Synchronisation with other equipment (EEG, MRI, MEG, biofeedback)
Synchronisation between other equipment and the PC or Mac you are running your experiment on is a typical source of timing error. It can be difficult to align an event marker with an EEG machine or sync signal from an MRI machine accurately.
Operating system issues Modern operating systems are more complex than they've ever been (hence why your new computer doesn't run your word processor any faster than your old one!). Layers and layers of software APIs make it more difficult for software to interact directly with the actual hardware and obtain accurate timing.
Software settings, software bugs and device drivers Software settings, software bugs and device drivers: Complexity comes at a price and it's questionable how many researchers actually use the same settings for each study. Modern software will have bugs in it which under certain circumstances will lead to unintentional timing errors. Hardware drivers should be simple but often manufacturers add as many bells and whistles as they can fit in. Settings and bugs in hardware drivers can also have a dramatic impact.
Conditional biases and unaccounted for interactions Unbeknown to you systematic conditional biases could account for your whole experimental effect. The classic file drawer problem in psychological research can be an unintended consequence of unknown biases.

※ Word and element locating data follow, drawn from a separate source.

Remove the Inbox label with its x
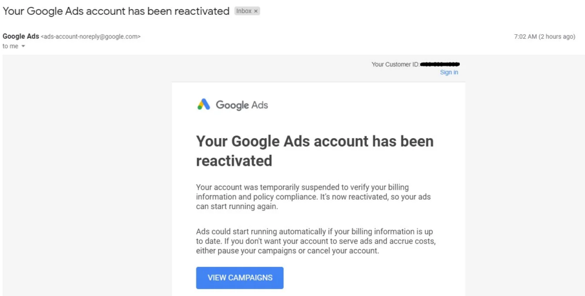The width and height of the screenshot is (585, 296). click(x=256, y=11)
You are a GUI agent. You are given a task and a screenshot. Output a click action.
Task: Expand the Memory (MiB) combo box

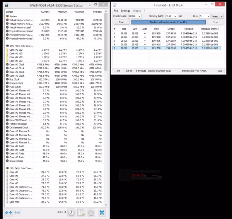pos(171,16)
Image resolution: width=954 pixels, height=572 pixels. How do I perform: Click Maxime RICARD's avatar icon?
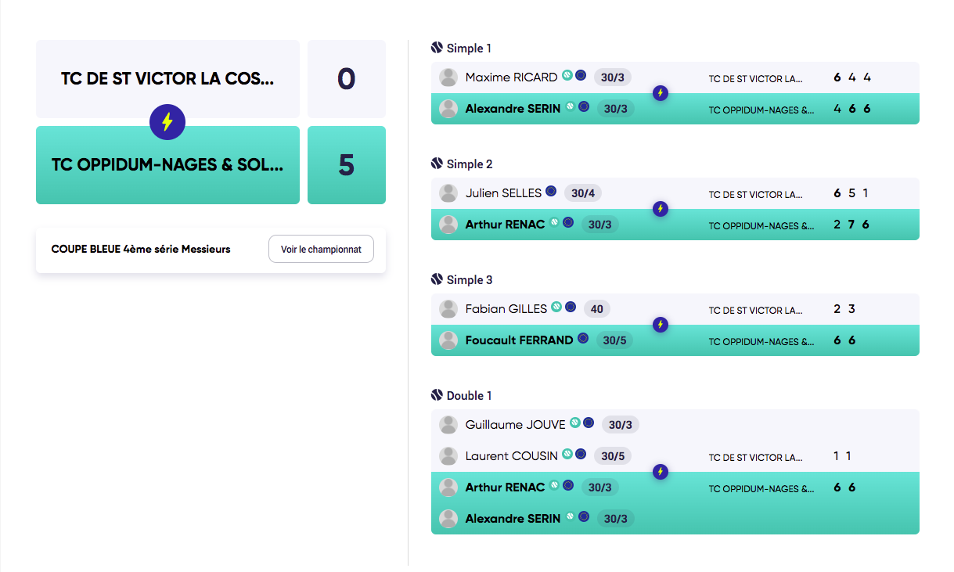(448, 77)
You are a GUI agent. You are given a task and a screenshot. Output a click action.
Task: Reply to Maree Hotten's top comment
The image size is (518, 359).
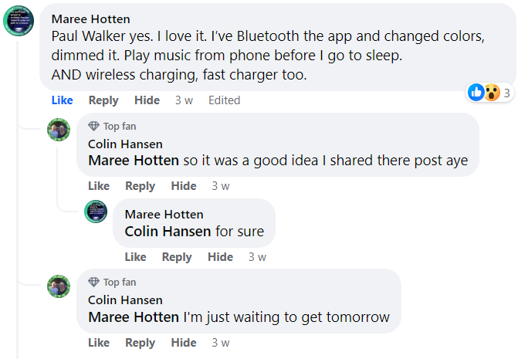coord(103,100)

The laws of nature and the laws of physics The laws of nature/physics will work against you. A loudspeaker is a moving coil that has to move back and forth to generate sound waves and to do this it must have time to mechanically start vibrating. The speed of sound in air is roughly 1 millisecond per ft (approx 30cm). Thus if you position your speakers around the room say 10ft from your subject then there will be a 10 millisecond sound lag. Pneumatic headphones in MRI studies - if you have 30ft or 10m or rubber tubing then the sound will take 30 milliseconds to reach your subject.